Passover is the favorite Jewish holiday here, according to a study of the local Jewish community by Brandeis University sociologist Gary Tobin. According to his 1995 study for the Jewish Federation, about 68 percent of Jews in this region always attend a Passover Seder.

Of the 5.6 million Jews in the United States, two out of three do not identify themselves as Jews, according to a 1990 Council of Jewish Federations population study. In contrast, 87 percent of St. Louis Jews told Tobin that their Jewish identity is important to them.

Passover and other home rituals are strong here, but attendance falls below the national average. While 11 percent of U.S. Jews attend synagogue weekly, in St. Louis 9 percent attend weekly.

Fewer Jews will sit around Seder tables each year because Jews in America are not having enough children to replace themselves. The average American Jewish woman is having 1.4 children, according to the Council of Jewish Federations. The replacement level is 2.1. Jews also are losing numbers by marrying non-Jews. Before 1965, only 10 percent of Jews who married had mates who were not of their faith. Since 1985, 52 percent of Jews who married had non-Jewish spouses. Today, 54 percent of children of Jews are being reared as non-Jews, the council study showed.

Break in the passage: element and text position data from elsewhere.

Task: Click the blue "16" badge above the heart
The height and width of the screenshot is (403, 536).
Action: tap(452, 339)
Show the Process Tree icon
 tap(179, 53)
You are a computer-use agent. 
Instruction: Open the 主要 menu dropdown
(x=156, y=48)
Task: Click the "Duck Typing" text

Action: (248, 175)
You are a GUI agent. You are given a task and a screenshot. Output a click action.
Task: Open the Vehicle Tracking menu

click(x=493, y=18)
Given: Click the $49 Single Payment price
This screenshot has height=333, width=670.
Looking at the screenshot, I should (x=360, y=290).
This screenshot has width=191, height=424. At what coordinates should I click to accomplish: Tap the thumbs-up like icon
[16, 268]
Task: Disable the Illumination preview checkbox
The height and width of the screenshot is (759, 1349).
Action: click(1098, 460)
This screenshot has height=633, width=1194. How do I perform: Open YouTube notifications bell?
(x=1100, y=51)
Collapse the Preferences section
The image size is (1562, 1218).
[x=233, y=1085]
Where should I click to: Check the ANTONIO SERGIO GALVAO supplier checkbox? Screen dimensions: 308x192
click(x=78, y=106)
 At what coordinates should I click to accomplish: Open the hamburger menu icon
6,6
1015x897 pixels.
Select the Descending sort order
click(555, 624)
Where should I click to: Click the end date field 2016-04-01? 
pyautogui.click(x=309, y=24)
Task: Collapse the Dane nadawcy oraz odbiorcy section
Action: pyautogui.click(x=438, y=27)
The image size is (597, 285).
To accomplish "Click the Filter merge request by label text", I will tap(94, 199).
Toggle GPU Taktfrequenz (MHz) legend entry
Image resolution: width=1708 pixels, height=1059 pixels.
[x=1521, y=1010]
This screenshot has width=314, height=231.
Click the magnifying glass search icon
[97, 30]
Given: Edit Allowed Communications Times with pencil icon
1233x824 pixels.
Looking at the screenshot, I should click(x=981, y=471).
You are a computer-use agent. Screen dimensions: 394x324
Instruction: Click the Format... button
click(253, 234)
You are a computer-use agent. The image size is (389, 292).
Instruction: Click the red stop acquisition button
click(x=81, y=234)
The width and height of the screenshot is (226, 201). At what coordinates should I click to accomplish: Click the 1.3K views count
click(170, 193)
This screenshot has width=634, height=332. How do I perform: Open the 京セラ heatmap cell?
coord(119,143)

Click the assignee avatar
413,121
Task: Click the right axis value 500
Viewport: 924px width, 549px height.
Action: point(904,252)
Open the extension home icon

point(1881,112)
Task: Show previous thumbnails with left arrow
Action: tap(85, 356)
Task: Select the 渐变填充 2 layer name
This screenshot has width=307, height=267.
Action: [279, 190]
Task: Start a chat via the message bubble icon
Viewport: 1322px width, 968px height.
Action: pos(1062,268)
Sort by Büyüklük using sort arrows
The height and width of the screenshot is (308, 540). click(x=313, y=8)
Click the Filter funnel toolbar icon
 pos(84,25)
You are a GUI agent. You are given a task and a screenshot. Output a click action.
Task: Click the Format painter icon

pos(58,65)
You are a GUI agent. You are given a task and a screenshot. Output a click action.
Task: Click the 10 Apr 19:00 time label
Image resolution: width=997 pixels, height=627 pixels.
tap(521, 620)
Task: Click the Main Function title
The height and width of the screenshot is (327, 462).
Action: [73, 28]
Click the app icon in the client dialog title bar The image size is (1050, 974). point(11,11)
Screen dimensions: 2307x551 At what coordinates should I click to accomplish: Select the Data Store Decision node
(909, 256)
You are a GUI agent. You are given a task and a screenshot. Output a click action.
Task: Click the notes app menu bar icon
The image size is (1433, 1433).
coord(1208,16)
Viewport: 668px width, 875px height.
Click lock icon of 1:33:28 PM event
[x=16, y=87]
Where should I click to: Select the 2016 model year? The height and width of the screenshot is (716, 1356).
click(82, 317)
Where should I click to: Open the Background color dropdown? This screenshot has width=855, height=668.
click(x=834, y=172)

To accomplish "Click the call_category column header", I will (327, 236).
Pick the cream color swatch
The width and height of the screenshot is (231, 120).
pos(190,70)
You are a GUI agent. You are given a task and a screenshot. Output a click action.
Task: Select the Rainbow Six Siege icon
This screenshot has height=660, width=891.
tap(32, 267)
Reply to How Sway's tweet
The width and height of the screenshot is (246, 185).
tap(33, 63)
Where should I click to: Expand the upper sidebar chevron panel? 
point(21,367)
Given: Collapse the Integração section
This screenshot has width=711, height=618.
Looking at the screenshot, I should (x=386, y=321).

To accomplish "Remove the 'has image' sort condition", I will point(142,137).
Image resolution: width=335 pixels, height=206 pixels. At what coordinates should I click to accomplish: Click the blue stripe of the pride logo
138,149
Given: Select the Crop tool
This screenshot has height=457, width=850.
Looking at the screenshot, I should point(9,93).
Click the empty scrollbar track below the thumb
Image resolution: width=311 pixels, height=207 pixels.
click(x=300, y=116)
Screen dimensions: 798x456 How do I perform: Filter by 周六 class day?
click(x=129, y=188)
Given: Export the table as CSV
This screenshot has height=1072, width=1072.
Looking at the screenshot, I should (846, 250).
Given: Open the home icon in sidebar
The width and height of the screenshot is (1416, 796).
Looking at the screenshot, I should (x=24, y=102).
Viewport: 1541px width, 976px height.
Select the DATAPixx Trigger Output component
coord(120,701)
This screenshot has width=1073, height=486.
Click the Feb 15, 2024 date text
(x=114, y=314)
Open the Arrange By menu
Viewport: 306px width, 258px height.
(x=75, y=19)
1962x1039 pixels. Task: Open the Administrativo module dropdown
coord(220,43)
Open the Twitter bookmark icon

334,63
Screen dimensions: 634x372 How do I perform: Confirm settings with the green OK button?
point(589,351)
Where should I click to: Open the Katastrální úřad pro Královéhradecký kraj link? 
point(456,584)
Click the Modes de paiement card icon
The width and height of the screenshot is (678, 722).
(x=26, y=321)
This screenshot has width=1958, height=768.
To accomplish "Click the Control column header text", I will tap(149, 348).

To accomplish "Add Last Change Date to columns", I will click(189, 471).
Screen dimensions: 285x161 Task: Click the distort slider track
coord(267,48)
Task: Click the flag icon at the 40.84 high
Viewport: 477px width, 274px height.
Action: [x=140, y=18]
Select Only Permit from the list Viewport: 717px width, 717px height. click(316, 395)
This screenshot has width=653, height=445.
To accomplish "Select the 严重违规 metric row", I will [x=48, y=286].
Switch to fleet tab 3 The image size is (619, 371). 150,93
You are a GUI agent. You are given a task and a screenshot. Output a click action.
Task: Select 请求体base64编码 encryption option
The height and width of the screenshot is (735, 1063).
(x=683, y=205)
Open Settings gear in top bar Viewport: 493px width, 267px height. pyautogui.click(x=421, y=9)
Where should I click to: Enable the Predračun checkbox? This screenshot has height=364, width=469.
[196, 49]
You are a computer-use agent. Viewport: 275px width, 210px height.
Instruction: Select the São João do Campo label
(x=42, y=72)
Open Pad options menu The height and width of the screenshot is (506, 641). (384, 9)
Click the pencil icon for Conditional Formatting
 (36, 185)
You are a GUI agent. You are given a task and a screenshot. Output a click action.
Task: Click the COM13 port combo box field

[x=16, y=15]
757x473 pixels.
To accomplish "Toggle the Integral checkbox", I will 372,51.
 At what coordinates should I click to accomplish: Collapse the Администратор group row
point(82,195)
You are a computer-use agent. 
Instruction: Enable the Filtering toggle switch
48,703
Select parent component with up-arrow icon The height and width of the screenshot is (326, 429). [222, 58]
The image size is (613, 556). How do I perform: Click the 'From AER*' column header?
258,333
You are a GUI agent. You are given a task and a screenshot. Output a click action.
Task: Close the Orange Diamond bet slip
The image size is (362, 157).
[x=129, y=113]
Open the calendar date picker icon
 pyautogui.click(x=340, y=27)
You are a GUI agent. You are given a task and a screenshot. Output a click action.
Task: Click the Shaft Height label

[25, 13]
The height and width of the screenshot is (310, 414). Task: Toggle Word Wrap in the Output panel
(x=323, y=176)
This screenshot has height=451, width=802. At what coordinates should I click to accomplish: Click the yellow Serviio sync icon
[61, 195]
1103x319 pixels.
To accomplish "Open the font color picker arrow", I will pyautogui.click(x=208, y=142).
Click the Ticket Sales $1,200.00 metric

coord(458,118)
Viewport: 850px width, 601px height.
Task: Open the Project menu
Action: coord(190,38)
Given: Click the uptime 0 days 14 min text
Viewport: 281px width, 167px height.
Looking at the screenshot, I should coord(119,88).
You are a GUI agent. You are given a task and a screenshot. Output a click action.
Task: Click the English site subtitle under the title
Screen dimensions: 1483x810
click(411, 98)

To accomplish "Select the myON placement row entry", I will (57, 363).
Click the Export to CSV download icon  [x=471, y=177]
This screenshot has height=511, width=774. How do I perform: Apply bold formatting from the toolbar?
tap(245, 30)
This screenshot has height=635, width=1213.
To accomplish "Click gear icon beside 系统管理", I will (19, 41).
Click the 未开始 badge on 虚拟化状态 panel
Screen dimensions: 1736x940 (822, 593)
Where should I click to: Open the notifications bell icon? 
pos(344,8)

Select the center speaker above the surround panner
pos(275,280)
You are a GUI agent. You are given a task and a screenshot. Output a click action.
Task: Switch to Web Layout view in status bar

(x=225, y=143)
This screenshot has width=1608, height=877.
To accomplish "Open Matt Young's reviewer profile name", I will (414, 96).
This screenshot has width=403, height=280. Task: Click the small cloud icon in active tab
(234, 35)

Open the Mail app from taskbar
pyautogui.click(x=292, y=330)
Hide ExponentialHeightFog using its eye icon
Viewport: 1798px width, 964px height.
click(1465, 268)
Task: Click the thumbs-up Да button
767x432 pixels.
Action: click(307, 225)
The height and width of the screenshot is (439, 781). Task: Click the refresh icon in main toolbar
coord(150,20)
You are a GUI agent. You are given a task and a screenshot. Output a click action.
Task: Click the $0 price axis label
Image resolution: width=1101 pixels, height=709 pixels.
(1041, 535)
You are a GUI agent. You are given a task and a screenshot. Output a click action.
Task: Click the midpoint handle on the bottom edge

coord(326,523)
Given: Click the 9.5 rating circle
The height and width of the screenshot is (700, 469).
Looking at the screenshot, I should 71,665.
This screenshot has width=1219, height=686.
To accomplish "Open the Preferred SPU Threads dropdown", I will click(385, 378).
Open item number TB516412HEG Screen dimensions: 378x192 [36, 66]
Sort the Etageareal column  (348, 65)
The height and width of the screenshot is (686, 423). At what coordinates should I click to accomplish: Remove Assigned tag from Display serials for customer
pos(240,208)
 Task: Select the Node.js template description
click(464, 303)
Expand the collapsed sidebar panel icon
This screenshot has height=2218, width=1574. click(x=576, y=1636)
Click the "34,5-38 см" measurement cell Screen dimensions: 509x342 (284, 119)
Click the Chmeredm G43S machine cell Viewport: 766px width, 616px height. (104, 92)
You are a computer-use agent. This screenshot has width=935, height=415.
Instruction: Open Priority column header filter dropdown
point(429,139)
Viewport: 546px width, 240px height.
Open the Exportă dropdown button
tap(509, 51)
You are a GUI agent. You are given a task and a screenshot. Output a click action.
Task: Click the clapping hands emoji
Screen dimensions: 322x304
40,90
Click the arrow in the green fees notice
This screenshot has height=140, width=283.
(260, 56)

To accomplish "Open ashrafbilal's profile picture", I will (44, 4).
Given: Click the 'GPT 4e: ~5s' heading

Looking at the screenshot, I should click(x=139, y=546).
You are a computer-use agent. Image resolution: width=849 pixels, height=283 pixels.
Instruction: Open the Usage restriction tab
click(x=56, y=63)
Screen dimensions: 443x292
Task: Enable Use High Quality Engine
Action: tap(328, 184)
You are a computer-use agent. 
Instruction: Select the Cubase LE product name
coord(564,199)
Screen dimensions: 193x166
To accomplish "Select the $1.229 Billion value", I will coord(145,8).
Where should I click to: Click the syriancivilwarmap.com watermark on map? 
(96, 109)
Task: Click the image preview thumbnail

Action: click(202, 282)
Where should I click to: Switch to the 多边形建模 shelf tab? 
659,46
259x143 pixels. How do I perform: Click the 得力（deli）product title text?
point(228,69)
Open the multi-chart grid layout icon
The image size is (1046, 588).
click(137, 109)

Glaser said one of her sons was engaged to a woman who was not Jewish.

"He said he would not marry her unless she became Jewish," she said.

It is not that so many Jews have joined other faiths, but rather they have no faith, said one rabbi who has Christian grandchildren who pray daily.

Over the next 10 days, virtually all observant Jewish households will clean house before Passover. Jewish directives order them to remove all unleavened bread. Many observe a rite of setting out about 10 crumbs of leavened bread. They use a white feather to brush the crumbs into a paper bag, which they burn.

Others will prepare special effects or special texts for the telling of the Exodus tale. Families will surf the Internet looking for a new Exodus text, called a Haggadah. Children might make puppets to tell Moses' story. Others will shop at local religious stores for handsomely illustrated texts that tell the story.

Children might use sheets to dress in Biblical garb to depict the Jews' escape from Egypt and the subsequent 40 years of wandering in the desert, said Joan Wolchansky, a planner at Our Jewish Home, an outreach parent education program at the Jewish Community Center.

Some families make a project of collecting a box of things that illustrate the 10 plagues. Red food dye serves as the plague of blood. Toy frogs might dance across the table to show the plague of frogs. The other plagues, including lice, wild animals, bubonic plague, boils, hail, locusts and the death of the firstborn male, also inspire children's creativity.

Parents and children may haunt sticker stores for funny bug stickers. Halloweenlike masks of monsters with boils can add humor to the night.

"I like kids' sunglasses for showing the plague of darkness," Wolchansky said.

Last week at Temple Israel, Rabbi Steven Mills suggested that parents relate the ancient plagues to modern ills. He suggested that family leaders ask guests to name 10 modern plagues, such as AIDS and pollution. Families might ask each guest to prepare a song, poem or personal thoughts about each part of the Seder, he said.

This year, it might be easier than ever for children to understand the Exodus story because it is a hit at the movies.

"It think the popularity of (DreamWorks SKG) 'The Prince of Egypt' will make it a lot easier for children to visualize the story," said Marci Mayer Eisen, of Our Jewish Home.

Her children sing the movie's songs. To keep the cartoon movie fresh there is an 88-page family Haggadah "The Prince of Egypt" ($12.99) with Hebrew lettering and 100 cartoon illustrations.

This year, she guesses that all those songs around the table may not be just traditional Jewish songs.